**WHAT THE TASK REQUIRES**: Scale the material, starting with the line that contains "The image size" and going on through the end of the material, and write only those lines out again, requests included. Multiply every click coordinate in the answers by 0.65, round to whole numbers with halves going up, and leave out the pictures.

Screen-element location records
----

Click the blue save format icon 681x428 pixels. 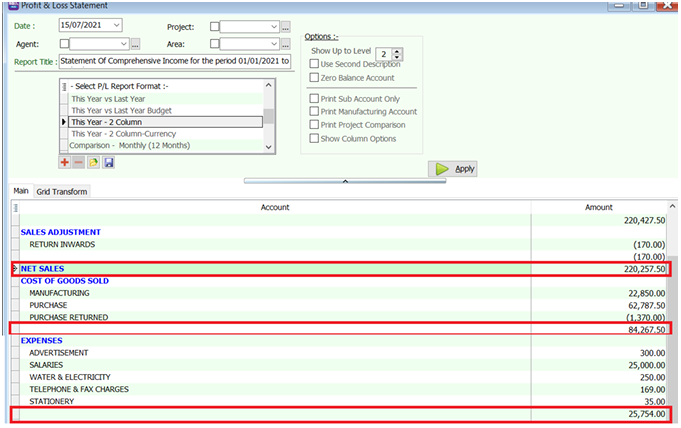pyautogui.click(x=108, y=162)
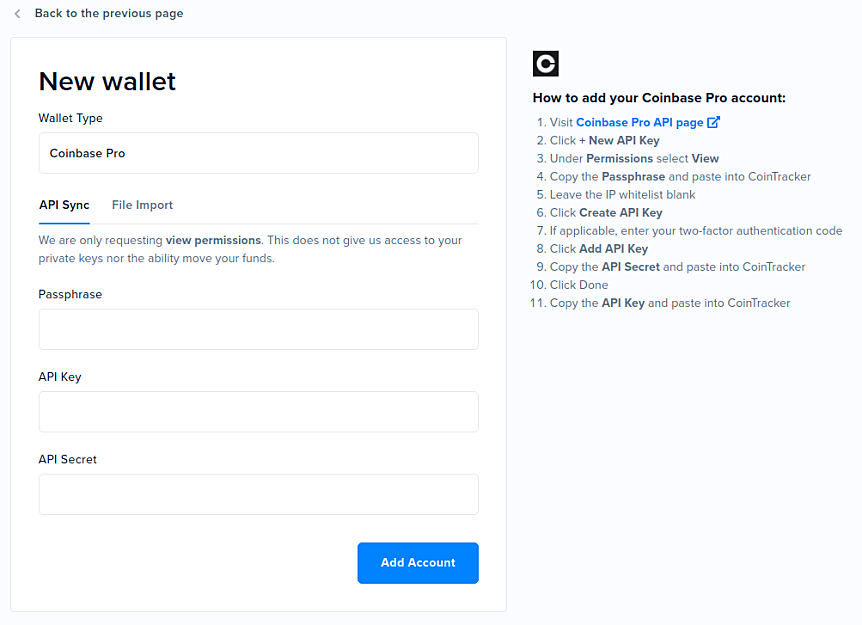Switch to the File Import tab

click(142, 205)
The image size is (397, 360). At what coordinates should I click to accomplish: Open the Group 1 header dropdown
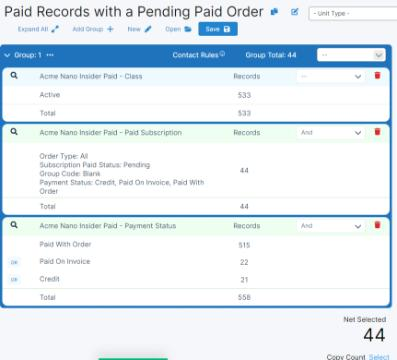click(351, 55)
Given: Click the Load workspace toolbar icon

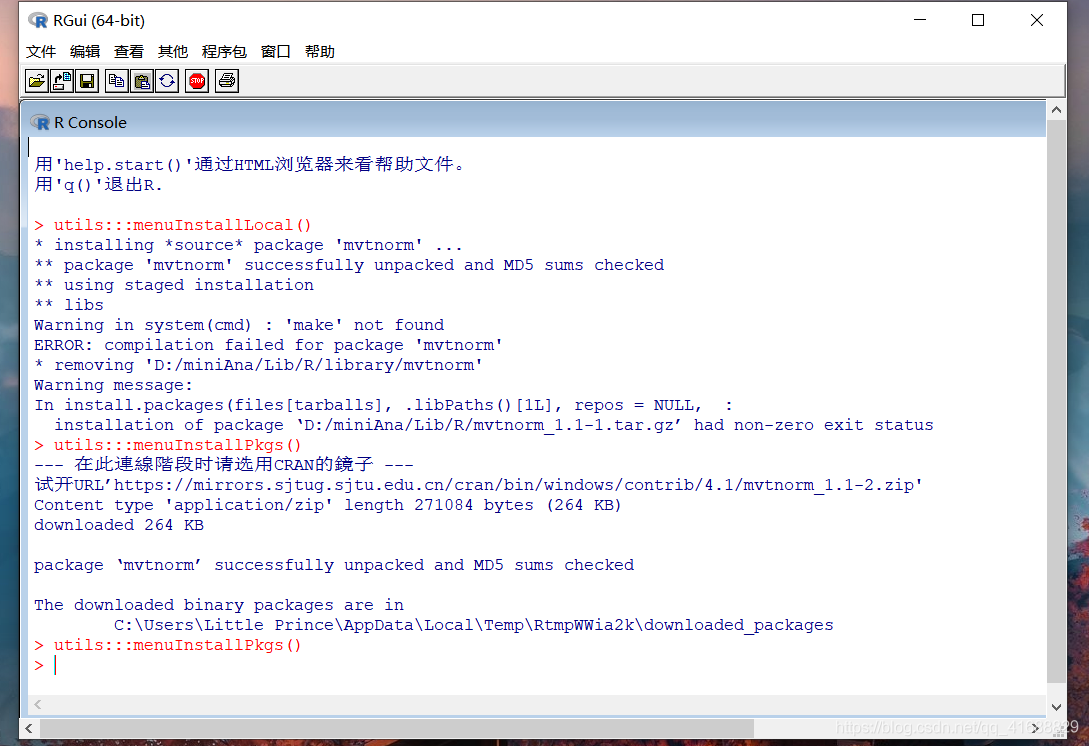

----

**ANSWER TO THE EXERCISE**:
The image size is (397, 360). At what coordinates should I click to accomplish: Open the Group 1 header dropdown
click(228, 36)
Given: Click the Load workspace toolbar icon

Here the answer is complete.